For the last fortnight I've been hard at work on a new project that aims to examine trust and security on the web at scale. The basic idea is to use a browser instance to render a URL, and then to extract all persistent state with browser forensic techniques afterwards. This gives you a dump of cookies, cache contents, Flash storage, HTML5 databases, and so on. At the same time, all traffic is routed through a specialised version of mitmproxy, and captured for later analysis. The result is a very detailed snapshot of what viewing a given URL actually does. The next step is to do this "at scale" - this means running many instances of this process in parallel on headless servers, decoupling things using queues, backing it all onto a database, and then spending days and days fine-tuning. I'm happy with my progress so far - my infrastructure is now now scanning all the URLs passing through Hacker News, Reddit, Digg, Delicious and Pinboard in realtime, without breaking a sweat.
I am pretty excited about the possibilities for this project, and I'm exploring plans for the future with like-minded security folk. Get in touch if this interests you, and keep an eye on my blog for more news.
After my pilot run, I had 150 gigs of data covering about 120 thousand URLs. Below is a quick peek at one tiny slice of this data - an appetizer for things to come.
Neighborhoods of trust
The result is a rather stunning graph showing neighborhoods of trust - areas of the Internet bound together based on the third parties allowed to run code in users' browsers. I've spent a few hours playing with this data, and the sheer range of interesting structure is surprising. At one end of the spectrum, you can zoom in to the individual node relationships, and find small clusters of surprising sites that cross-load resources from each other, often because they are owned by the same entity.

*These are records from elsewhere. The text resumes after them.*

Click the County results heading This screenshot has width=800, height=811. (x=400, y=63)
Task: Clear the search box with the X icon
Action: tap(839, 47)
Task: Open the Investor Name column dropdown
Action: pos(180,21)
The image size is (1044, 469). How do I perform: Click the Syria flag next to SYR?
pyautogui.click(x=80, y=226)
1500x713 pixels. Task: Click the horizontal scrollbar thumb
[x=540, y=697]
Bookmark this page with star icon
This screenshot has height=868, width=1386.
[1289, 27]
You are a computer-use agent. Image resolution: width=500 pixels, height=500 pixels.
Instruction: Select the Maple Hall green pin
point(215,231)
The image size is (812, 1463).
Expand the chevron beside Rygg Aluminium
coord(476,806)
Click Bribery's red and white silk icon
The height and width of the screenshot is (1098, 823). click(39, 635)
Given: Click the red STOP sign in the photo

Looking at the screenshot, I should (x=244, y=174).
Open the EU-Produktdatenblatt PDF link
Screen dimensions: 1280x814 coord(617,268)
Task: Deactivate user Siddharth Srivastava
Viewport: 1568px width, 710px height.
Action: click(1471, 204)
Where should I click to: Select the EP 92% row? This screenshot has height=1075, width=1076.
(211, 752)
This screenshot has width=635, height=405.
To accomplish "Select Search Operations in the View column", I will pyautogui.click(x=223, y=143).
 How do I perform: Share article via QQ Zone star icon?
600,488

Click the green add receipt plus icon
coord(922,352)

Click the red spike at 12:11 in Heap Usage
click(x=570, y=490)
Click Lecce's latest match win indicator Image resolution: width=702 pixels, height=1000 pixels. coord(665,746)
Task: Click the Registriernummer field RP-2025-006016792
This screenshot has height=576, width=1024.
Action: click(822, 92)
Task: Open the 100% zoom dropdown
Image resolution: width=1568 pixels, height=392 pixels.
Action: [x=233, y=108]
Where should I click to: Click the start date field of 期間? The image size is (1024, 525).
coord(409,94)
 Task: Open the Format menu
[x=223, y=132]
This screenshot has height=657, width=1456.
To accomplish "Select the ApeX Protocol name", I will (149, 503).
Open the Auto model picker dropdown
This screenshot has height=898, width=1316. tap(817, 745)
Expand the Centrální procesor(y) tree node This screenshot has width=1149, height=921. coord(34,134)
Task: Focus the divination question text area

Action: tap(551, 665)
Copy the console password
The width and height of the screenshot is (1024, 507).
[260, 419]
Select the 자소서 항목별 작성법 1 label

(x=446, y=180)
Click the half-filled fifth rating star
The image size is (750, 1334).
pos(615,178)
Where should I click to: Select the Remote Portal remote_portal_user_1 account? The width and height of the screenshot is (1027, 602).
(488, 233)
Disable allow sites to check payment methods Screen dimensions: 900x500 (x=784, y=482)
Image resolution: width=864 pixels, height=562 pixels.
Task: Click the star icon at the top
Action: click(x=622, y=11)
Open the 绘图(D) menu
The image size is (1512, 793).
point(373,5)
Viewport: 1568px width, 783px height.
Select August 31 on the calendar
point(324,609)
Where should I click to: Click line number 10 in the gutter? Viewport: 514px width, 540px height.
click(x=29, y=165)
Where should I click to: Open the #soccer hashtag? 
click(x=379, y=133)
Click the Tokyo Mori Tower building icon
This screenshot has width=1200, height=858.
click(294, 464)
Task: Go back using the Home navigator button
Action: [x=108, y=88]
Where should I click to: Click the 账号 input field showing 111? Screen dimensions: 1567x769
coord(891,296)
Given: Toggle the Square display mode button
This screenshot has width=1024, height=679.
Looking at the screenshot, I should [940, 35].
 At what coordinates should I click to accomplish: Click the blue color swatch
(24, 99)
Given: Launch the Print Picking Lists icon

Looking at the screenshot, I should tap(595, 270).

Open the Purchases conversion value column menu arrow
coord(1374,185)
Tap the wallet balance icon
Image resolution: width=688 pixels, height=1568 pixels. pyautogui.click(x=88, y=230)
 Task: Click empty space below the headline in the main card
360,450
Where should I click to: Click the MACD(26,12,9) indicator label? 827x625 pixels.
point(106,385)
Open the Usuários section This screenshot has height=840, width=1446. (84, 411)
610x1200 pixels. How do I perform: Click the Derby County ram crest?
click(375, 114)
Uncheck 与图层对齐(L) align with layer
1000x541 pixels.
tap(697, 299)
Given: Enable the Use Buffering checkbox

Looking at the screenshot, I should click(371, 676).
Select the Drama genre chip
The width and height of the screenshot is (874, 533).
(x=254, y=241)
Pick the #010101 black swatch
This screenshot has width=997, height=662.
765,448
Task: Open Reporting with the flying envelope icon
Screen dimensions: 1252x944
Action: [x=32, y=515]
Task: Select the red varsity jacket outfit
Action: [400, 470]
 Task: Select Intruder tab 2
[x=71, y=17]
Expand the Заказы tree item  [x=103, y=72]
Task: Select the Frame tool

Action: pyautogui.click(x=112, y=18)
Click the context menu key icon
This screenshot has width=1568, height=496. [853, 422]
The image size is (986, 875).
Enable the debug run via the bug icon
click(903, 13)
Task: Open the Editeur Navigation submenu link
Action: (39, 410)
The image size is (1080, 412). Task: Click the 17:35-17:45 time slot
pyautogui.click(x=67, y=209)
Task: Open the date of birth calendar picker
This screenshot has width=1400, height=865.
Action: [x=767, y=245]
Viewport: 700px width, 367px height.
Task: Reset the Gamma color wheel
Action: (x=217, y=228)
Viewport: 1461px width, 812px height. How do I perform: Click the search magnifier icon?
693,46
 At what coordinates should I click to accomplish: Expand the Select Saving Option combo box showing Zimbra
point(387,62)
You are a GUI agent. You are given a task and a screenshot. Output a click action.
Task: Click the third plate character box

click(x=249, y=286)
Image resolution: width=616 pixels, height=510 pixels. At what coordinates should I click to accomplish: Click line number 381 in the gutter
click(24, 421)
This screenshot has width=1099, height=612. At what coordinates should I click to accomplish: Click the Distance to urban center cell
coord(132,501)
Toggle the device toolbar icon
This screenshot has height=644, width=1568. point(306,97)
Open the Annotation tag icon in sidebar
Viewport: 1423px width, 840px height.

At the other end, countries, language groups, and broad fields of interest aggregate in huge tribes of kinship.
Here are a few of the larger-scale features from the graph.
The most widely used resources dominate in the neighbourhood extraction algorithm, which causes them to cluster together in their own super-community. The top nodes in this cluster, descending order of occurrence are: google-analytics.com, facebook.com, doubleclick.net, fbcdn.net, quantserve.com, twitter.com, google.com, googlesyndication.com, googleapis.com, scorecardresearch.net, facebook.net, addthis.com. These are also the top nodes overall.
The main resources are hatena.ne.jp, microad.jp, mixi.jp, yahoo.co.jp, nakanohito.jp. More surprisingly, also in this cluster are topsy.com, appspot.com and postrank.com. Perhaps these resources are especially commonly used on Japanese sites.
Top resources are yadro.ru, yandex.ru, rambler.ru, vkontakte.ru, openstat.net, userapi.com, shinystat.net, and dt00.net
And here we have a portion of the web dedicated to porn. The top resources are awempire.com, clickbank.net, picadmedia.com, getresponse.com, adultfriendfinder.com, adultadword.com, phcdn.com, juicyads.com, brazzers.com, etology.com, data-ero-advertising.com and viddler.com. A more surprising inclusion in this group is wufoo.com - I wonder if this is an artifact, or whether Wufoo really does have a use in the adult content world.
Just to show that it's not all clear-cut, here's an example of a neighbourhood I find harder to explain. The top resources are netdna-cdn.com, amgdgt.com, trafficmp.com, ooyala.com, suitesmart.com, demdex.net, adfrontiers.com, lycos.com and break.com. I speculate that this group might be loosely aligned around a number of big CDNs and analysis suites.
The graph in this post was created, analyzed and pre-processed using graph-tool, a great Python library for dealing with large graphs. The visualization and modularity analysis was done using the ever-wonderful Gephi. If these aren't both in your arsenal of analysis tools, you're missing out.